__Directions__.
Before you finish, make sure each line of the records has been retyped exactly.
● ● ● ● ● ● ●
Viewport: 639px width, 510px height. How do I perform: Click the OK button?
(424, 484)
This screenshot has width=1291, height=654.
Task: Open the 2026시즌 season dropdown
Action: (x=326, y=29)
● ● ● ● ● ● ●
__Solution for this task__.
Viewport: 639px width, 510px height. How do I perform: Click the OK button?
(424, 484)
This screenshot has width=1291, height=654.
Task: Open the 2026시즌 season dropdown
Action: (x=326, y=29)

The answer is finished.